The positive results recorded in the dairy market in recent weeks are not being sustained. A sharp further drop in prices for cream and butter is particularly hard-hitting. The DCA price for cream is down 8,4% this week, representing a decrease of €490 per tonne of dry matter. The butter price follows suit, with a 6,4% drop.
The price drops aren't limited to milk fat. The price for skimmed milk concentrate also fell, albeit by "only" 4,1% to €1.400 per tonne.
Prices for raw milk are also plummeting, particularly in northern and central Germany. There, spot milk is sometimes offered for well below 25 cents.
Resistance room seems broken
This week's DCA cream price drops to €5.325 per tonne, but plenty of cream lots traded at even lower prices, reaching levels of around €5.000 per tonne.
These price drops are enormous, especially since cream has always been the product that has offered the most resistance to all the price pressure this year.
The butter price has fallen to €4.475, but even here trading has been at even lower levels, partly due to extra cheap supply from Poland, Ireland and also the US.

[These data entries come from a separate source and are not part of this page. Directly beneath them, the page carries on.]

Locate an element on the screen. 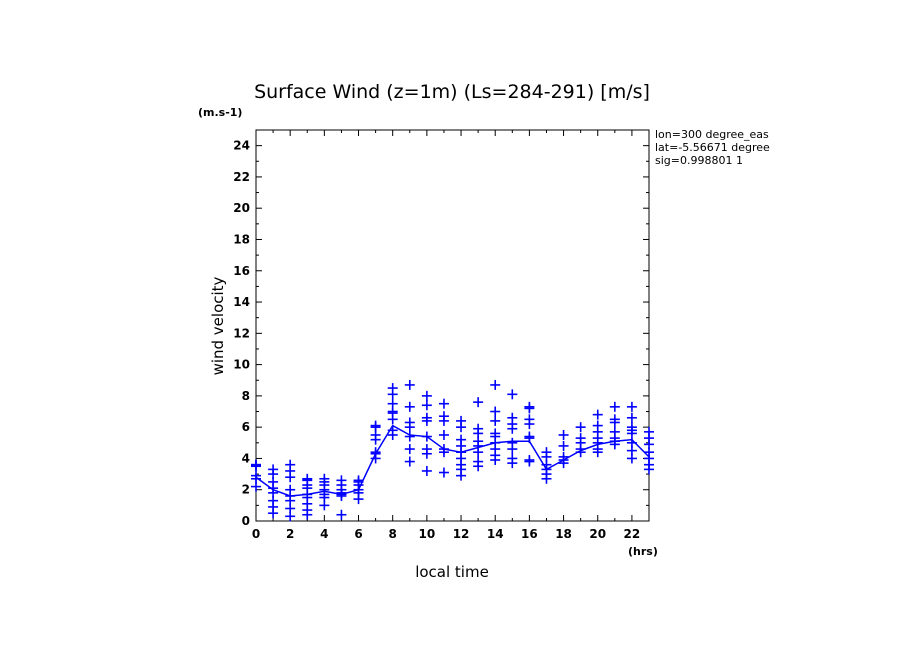  x-tick-label: 2 is located at coordinates (290, 534).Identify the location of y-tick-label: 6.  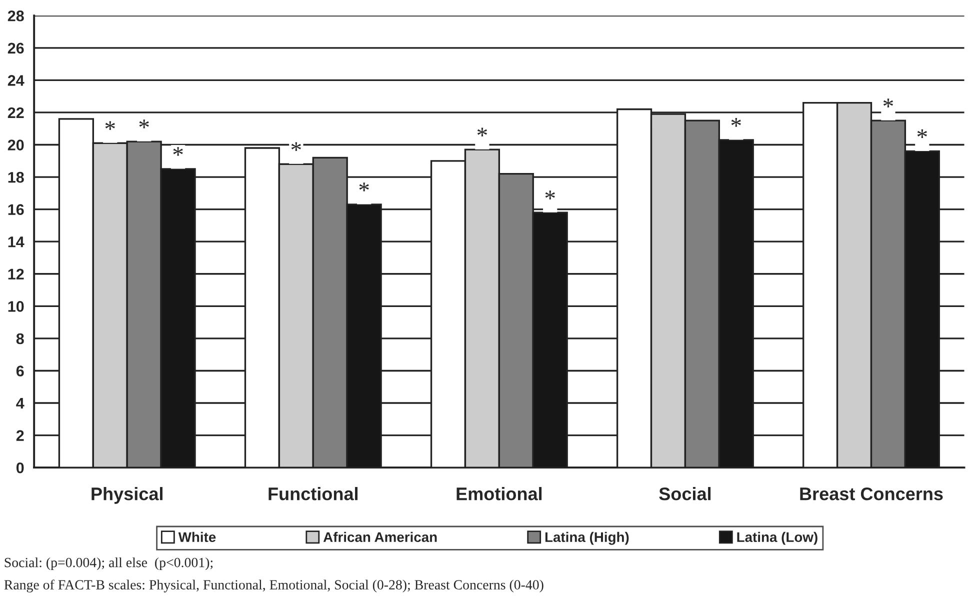
(20, 371).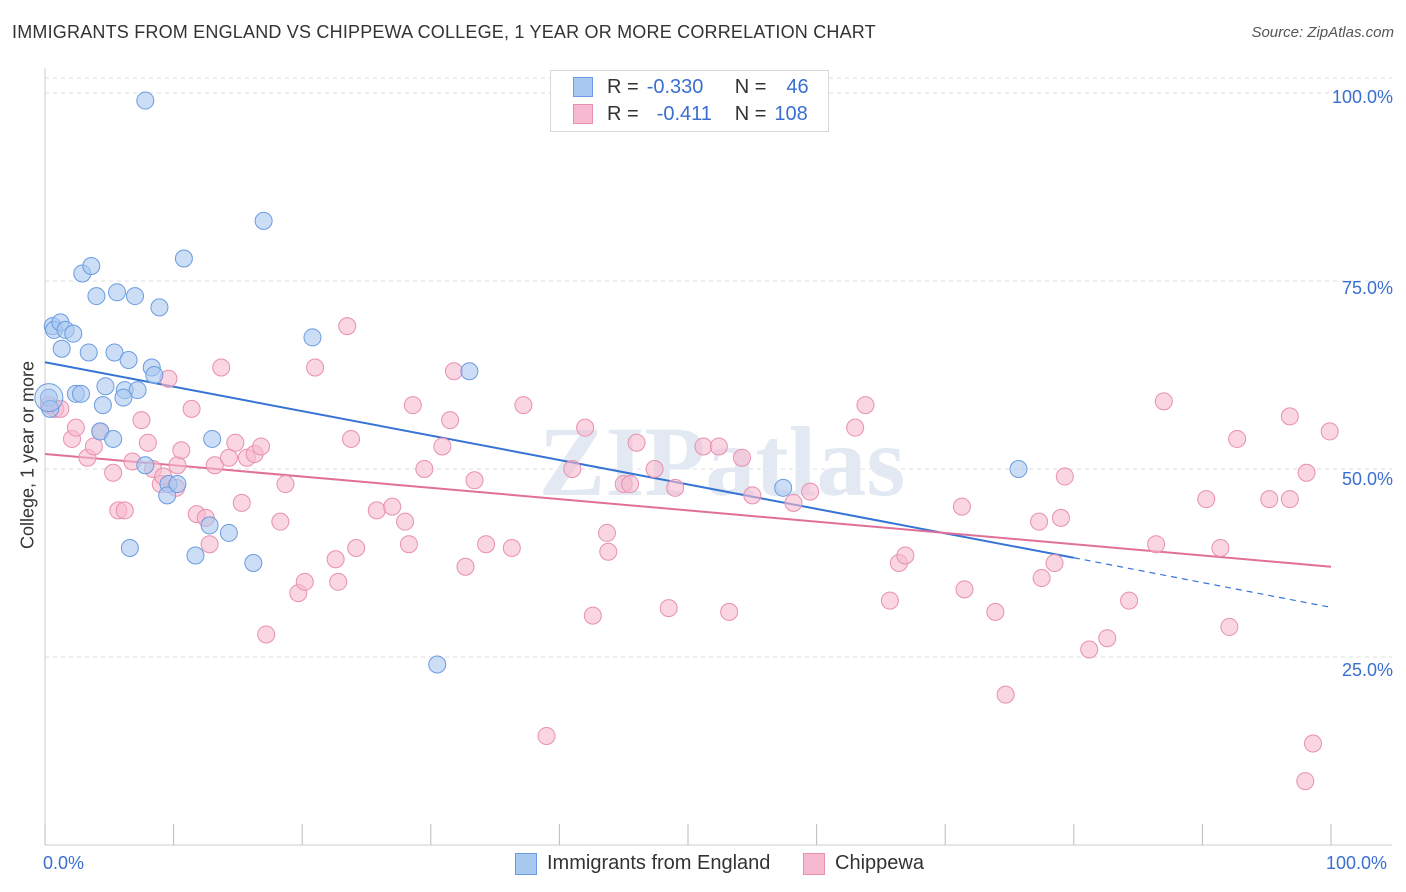  What do you see at coordinates (791, 114) in the screenshot?
I see `legend-n-value-chippewa: 108` at bounding box center [791, 114].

Several parties expect the butter price to drop below a 4 by the end of the year. It's a forecast that dairy farmers aren't happy about, but production has been exceptionally high this year thanks to numerous favorable circumstances, resulting in a market for suppliers.
Short and long term cheese market
The cheese market is also feeling a bit weaker, but prices for products with short-term delivery are still holding up reasonably well. Things are getting tougher for products due for delivery after New Year's Eve, and prices for these are under further pressure. Incidentally, many producers have already sold a fair amount of product for the first quarter of the new year, which is understandable. Companies also need some certainty, even if it's not what they'd like.
The picture on the powder market is mixed. Prices for milk powders continue to weaken slightly. This is more evident for whole milk powder than for skim milk powder. However, even though prices are quite weak, a significant amount of milk powder has been exported in recent weeks, which is helping to clear some of the accumulated inventory.
For a long time, virtually nothing could be exported because Europe was too expensive for the global market. This is no longer the case; the price of the improved competitiveness is that little or nothing is earned from exports. However, keeping the powder in stock is also expensive.
Expensive WPCs
In contrast, the market for whey powders looks much more positive. This is mainly due to the continued strong demand for high WPCs, which are an essential ingredient in the many "hi-protein" drinks and dairy products sold en masse in Western countries. The new price for WPC-80 for the first quarter of 2026 is between €12.000 and €13.000 per tonne, depending on the exact quality, and there is good demand from both Europe and the US.
This protein hunger also means that regular (flat) whey powders are rising in price, if only because less and less of them are being produced and stocks are therefore shrinking.
At many dairy companies, the high whey protein content is even the ingredient that makes cheese production somewhat profitable, because with current cheese prices alone, it is very difficult, if not impossible, to pay milk prices of much more than €40 per 100 kilos.